I started doing improv in the mid-1990s. I've performed at UCB in New York and LA, The Annoyance in Chicago, Loose Moose in Calgary, SF Sketchfest, and dozens of festivals and theaters in between. I've studied with Amy Poehler, Matt Walsh, Keith Johnstone, Mick Napier, and many others. I've directed shows, coached teams, written sketch, worked in film and television, and taught hundreds of students.
If you're wondering how to get good at improv, here are the ten things I'd tell my younger self. None of it is theoretical. All of it is what I wish someone had said to me at year one.
1. Listening is the whole job
Almost every bad scene I've ever been in — and I've been in plenty — came from someone (often me) trying to be funny instead of paying attention. The funny is in the room. Listen for it.
2. Make your scene partner look brilliant
If you commit to making the person across from you look like a genius, two things happen. They relax and do better work. And you stop strangling the scene with your own cleverness.

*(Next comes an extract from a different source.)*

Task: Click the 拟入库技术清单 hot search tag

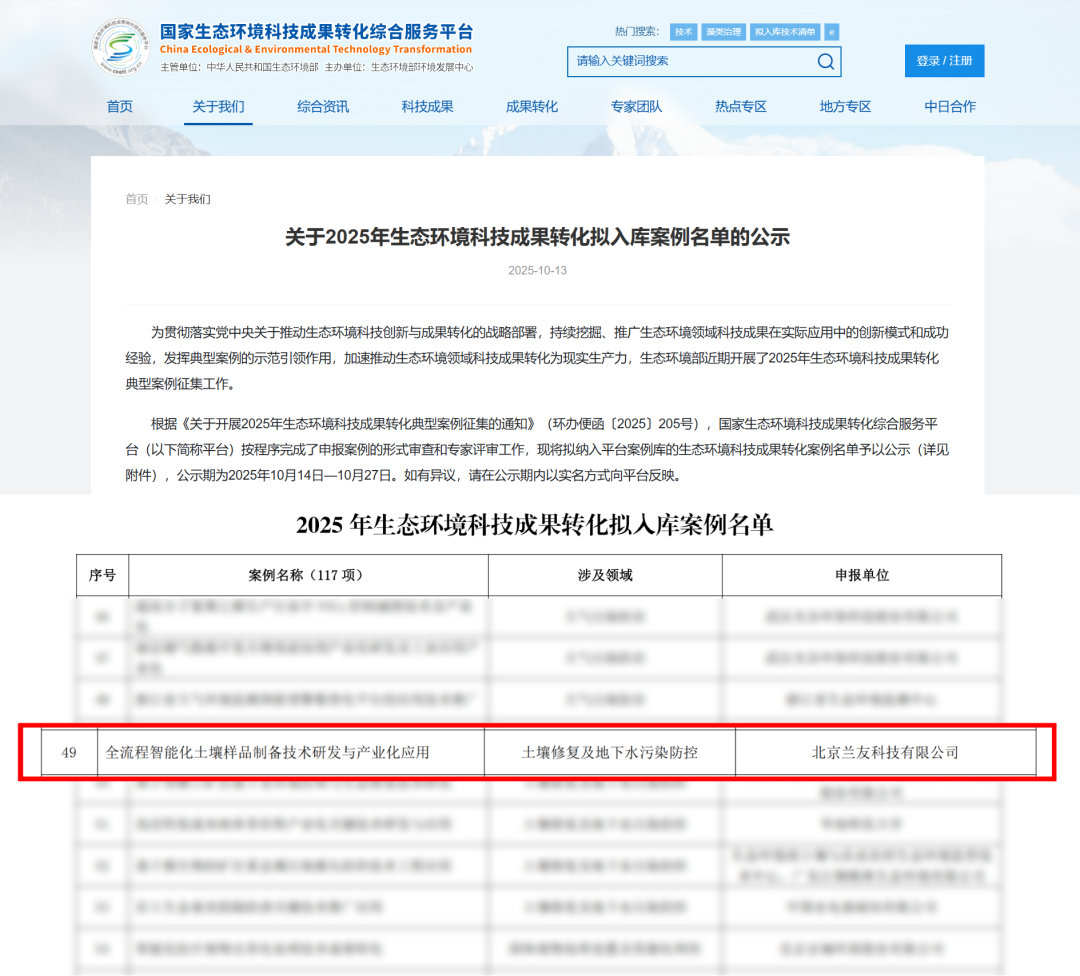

3. Specificity beats cleverness
'A guy' is forgettable. 'A guy who irons his socks because his mom told him to in 1987' is a scene. Detail is a love letter to the audience.
4. Be affected
Keith Johnstone says scenes are about relationships changing. If nothing happening on stage is actually landing on you, you're performing, not playing. Let it land.
5. Status is everything
Most scenes that feel flat have no status difference. Most scenes that feel alive have one — and it moves. Track who's up, who's down, and when it shifts. That's the engine.

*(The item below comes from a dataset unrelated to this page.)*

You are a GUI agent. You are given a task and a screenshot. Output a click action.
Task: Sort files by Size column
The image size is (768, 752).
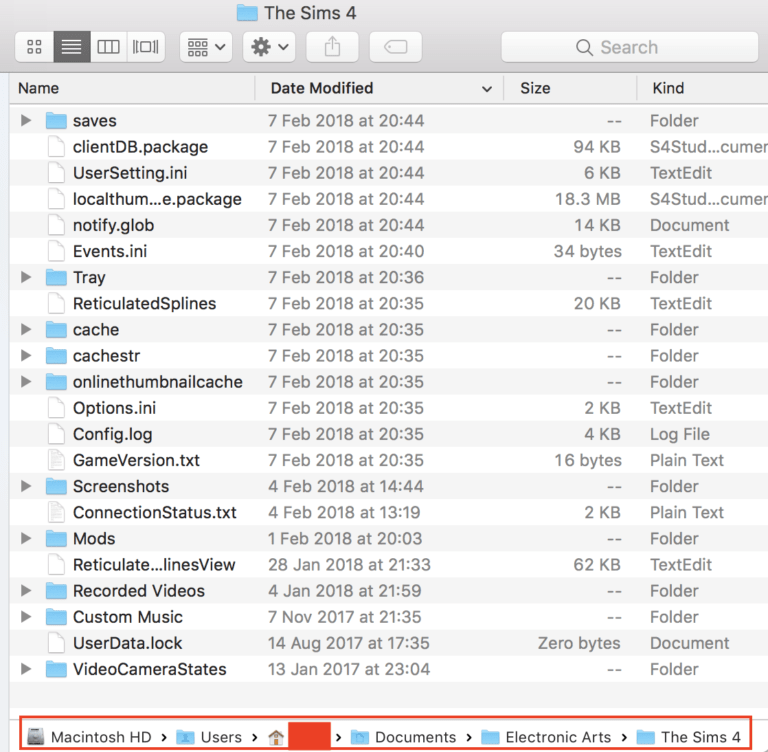[x=535, y=88]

6. You can't think your way out of a bad scene
You can only choose your way out. Commit harder, take a stronger position, or do something physical. Thinking is the enemy of presence.
7. Yes-and is a starting point, not a religion
Beginners use 'yes, and' as a rule. Advanced players use it as a default disposition that they sometimes wisely violate. The point isn't agreement. The point is collaboration.

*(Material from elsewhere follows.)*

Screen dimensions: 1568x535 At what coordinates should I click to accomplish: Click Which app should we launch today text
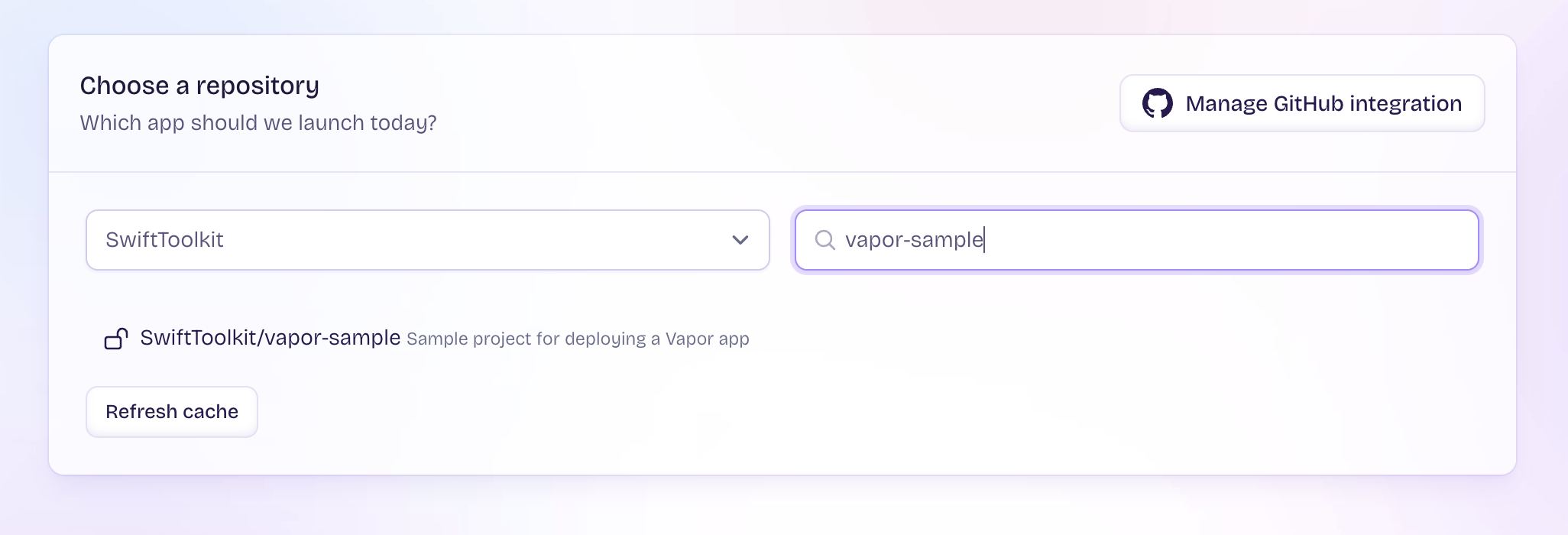point(258,122)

8. Get reps. Then get more reps.
You don't think your way to better improv. You play your way to it. The students who get great are the ones who show up to jams, take stage time, and aren't precious about it.
9. The audience is on your side
They paid money to come watch people try. They want you to win. Once you really believe that — not as a coping mechanism but as a fact — performing changes.
10. Be kind to younger players
Someone was kind to me. Pass it on. The improv scene is small, the work is hard, and nobody gets here alone.
The one thing that matters most
Keep showing up. The students of mine who became great improvisers, working actors, and confident leaders did not have more talent than the ones who didn't. They had more reps. They came back when it was hard. They were willing to be bad in front of people for long enough to get good.
That's the whole thing. That's what I learned in 30 years.